I'm not gonna put my head in the sand though and pretend that if I upgrade to Big Navi or GeForce 3000 series with +50% performance over current GPUs that it would be the same scenario.

AMD has done a fine job to this point in improving gaming on each Zen iteration, but if Ryzen 4000 actually overtakes my 8700K for gaming I would upgrade in a heartbeat.

Truthfully I'm not holding my breath on that, if GN's latest CPU bound gaming tests on the 3600XT vs 10600K is anything to go by, AMD is likely more than another iteration away from dethroning Intel at gaming.

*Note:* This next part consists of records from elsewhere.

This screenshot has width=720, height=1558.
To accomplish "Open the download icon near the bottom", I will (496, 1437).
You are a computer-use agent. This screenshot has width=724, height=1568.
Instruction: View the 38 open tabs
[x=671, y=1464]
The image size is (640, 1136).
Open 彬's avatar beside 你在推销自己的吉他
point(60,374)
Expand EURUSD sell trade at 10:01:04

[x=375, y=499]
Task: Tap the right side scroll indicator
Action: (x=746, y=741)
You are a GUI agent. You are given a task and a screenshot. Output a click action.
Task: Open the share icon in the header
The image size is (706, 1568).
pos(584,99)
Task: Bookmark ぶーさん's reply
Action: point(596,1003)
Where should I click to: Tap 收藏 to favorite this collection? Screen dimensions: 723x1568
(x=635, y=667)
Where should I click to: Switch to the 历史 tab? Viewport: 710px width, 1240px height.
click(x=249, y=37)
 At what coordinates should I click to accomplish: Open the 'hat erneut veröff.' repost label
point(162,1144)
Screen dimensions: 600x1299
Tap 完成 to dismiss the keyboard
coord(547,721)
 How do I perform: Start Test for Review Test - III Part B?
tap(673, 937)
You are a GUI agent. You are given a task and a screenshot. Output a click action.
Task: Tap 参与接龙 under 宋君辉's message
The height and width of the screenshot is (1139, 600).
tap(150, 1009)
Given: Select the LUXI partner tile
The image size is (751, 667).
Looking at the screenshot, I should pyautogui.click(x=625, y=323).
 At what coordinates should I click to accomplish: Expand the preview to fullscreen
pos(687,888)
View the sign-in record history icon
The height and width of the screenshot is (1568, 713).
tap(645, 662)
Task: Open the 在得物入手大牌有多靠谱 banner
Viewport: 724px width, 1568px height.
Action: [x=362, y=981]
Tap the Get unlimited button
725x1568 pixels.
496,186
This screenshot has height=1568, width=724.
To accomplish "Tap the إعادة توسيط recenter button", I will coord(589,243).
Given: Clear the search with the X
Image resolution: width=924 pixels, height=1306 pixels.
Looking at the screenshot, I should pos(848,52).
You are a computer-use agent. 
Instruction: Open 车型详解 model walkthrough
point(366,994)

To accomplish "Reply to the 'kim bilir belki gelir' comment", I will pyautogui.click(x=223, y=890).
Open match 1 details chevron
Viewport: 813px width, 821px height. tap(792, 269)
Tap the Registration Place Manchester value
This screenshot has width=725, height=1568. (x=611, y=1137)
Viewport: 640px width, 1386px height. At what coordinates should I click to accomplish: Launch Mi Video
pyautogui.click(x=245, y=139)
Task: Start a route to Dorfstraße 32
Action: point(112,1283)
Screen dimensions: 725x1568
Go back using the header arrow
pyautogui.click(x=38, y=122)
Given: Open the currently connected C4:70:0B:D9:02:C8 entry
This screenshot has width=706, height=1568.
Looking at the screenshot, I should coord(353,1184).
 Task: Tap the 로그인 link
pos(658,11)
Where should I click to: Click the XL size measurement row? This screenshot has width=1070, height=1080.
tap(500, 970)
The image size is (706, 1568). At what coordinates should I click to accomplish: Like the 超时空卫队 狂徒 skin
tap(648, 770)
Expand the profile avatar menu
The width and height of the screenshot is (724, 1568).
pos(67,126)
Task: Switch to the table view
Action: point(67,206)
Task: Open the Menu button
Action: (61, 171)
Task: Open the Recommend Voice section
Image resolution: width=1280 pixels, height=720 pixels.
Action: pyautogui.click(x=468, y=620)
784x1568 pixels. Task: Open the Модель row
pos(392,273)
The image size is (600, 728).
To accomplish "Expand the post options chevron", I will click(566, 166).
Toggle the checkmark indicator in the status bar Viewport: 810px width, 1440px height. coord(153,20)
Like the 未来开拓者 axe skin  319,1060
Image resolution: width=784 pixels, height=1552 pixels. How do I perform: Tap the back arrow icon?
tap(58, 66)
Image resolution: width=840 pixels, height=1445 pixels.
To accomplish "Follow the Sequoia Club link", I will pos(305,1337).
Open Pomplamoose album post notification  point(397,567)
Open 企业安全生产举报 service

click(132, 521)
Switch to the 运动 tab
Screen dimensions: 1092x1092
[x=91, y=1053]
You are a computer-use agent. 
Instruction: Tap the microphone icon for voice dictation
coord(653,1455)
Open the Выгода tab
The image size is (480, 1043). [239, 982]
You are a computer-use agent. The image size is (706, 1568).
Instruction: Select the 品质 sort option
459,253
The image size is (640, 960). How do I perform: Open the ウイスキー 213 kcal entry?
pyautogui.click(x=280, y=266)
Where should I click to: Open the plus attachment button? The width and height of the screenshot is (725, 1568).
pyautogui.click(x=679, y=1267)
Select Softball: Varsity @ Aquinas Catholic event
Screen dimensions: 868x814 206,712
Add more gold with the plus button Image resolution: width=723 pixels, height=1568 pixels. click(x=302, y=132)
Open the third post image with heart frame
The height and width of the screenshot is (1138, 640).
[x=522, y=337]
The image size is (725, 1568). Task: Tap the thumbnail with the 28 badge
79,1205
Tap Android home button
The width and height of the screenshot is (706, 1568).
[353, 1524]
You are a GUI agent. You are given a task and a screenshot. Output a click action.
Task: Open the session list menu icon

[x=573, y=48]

The problem is that by the time AMD actually has Skylake beating gaming performance, you'd think Intel would be done milking their dead 14nm cow...

Yes, I'm aware that in 'blind test' scenarios like you described the difference might be negligible in most cases, at least with current gen GPUs. But that's a rather simplistic stance to take IMO, as the balance between being CPU bound and GPU bound can easily shift depending on the settings you use, and as faster GPUs come out in the coming years we'll ideally have 'faster-than-Skylake' CPUs as well to keep up the pace.
IMHO the very fact that any games are still CPU bound at all is a testament to just how badly optimised PC games are in that regard.

You would hope that a mostly standardised feature set with only a handful of well optimised common game engines (Unreal/Unity/CryEngine) would have erased this problem by now.

It seems like those engines need some kind of LTS version which freezes feature set and concentrates on nothing but optimisation - a strategy I believe MS could also benefit from following with Windows 10 for that matter.